## Exercise description
Reproduce verbatim the entries from the line containing "In order to" through the line containing "center [531, 348].", with both of those lines included.

## Listed records

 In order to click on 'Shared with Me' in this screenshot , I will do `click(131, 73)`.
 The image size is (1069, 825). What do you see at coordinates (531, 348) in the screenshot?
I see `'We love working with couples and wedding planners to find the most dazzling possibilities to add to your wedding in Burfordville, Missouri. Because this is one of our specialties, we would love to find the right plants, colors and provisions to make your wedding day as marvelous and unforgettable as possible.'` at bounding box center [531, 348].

==

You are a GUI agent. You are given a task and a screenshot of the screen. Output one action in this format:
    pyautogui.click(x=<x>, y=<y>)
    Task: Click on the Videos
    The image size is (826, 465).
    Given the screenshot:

## Task solution
 In order to click on 'Shared with Me' in this screenshot , I will do `click(131, 73)`.
 The image size is (1069, 825). What do you see at coordinates (531, 348) in the screenshot?
I see `'We love working with couples and wedding planners to find the most dazzling possibilities to add to your wedding in Burfordville, Missouri. Because this is one of our specialties, we would love to find the right plants, colors and provisions to make your wedding day as marvelous and unforgettable as possible.'` at bounding box center [531, 348].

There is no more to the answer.